Pixel coordinate grounding data:
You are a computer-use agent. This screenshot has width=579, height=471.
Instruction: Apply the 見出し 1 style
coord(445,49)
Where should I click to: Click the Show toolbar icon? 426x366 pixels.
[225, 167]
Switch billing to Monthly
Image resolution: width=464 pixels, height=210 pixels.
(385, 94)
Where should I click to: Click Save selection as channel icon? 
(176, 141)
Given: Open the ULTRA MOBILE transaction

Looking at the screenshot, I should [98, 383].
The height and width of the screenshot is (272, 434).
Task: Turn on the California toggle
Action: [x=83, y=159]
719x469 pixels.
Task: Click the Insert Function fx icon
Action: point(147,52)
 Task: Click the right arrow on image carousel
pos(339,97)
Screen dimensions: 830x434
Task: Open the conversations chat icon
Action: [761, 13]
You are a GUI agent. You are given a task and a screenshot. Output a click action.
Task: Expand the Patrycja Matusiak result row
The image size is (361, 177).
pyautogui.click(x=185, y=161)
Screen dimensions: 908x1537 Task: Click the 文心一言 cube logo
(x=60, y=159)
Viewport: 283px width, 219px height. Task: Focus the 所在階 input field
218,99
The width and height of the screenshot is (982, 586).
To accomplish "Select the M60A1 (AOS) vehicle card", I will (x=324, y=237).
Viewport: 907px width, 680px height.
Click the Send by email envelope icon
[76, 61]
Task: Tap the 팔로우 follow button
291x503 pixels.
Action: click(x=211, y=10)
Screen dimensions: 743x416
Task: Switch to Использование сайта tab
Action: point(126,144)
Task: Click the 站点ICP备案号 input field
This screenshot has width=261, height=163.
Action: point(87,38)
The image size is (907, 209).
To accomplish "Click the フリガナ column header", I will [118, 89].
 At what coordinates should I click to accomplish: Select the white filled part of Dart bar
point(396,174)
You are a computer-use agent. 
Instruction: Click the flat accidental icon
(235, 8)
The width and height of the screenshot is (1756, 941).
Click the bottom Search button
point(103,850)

• [What you are asked to do]: Pull out each record as written and restate it exactly.

• [Response to this exercise]:
You are a computer-use agent. This screenshot has width=579, height=471.
Instruction: Apply the 見出し 1 style
coord(445,49)
Where should I click to: Click the Show toolbar icon? 426x366 pixels.
[225, 167]
Switch billing to Monthly
Image resolution: width=464 pixels, height=210 pixels.
(385, 94)
Where should I click to: Click Save selection as channel icon? 
(176, 141)
Given: Open the ULTRA MOBILE transaction

Looking at the screenshot, I should [98, 383].
The height and width of the screenshot is (272, 434).
Task: Turn on the California toggle
Action: [x=83, y=159]
719x469 pixels.
Task: Click the Insert Function fx icon
Action: point(147,52)
 Task: Click the right arrow on image carousel
pos(339,97)
Screen dimensions: 830x434
Task: Open the conversations chat icon
Action: [761, 13]
You are a GUI agent. You are given a task and a screenshot. Output a click action.
Task: Expand the Patrycja Matusiak result row
The image size is (361, 177).
pyautogui.click(x=185, y=161)
Screen dimensions: 908x1537 Task: Click the 文心一言 cube logo
(x=60, y=159)
Viewport: 283px width, 219px height. Task: Focus the 所在階 input field
218,99
The width and height of the screenshot is (982, 586).
To accomplish "Select the M60A1 (AOS) vehicle card", I will (x=324, y=237).
Viewport: 907px width, 680px height.
Click the Send by email envelope icon
[76, 61]
Task: Tap the 팔로우 follow button
291x503 pixels.
Action: click(x=211, y=10)
Screen dimensions: 743x416
Task: Switch to Использование сайта tab
Action: point(126,144)
Task: Click the 站点ICP备案号 input field
This screenshot has width=261, height=163.
Action: point(87,38)
The image size is (907, 209).
To accomplish "Click the フリガナ column header", I will [118, 89].
 At what coordinates should I click to accomplish: Select the white filled part of Dart bar
point(396,174)
You are a computer-use agent. 
Instruction: Click the flat accidental icon
(235, 8)
The width and height of the screenshot is (1756, 941).
Click the bottom Search button
point(103,850)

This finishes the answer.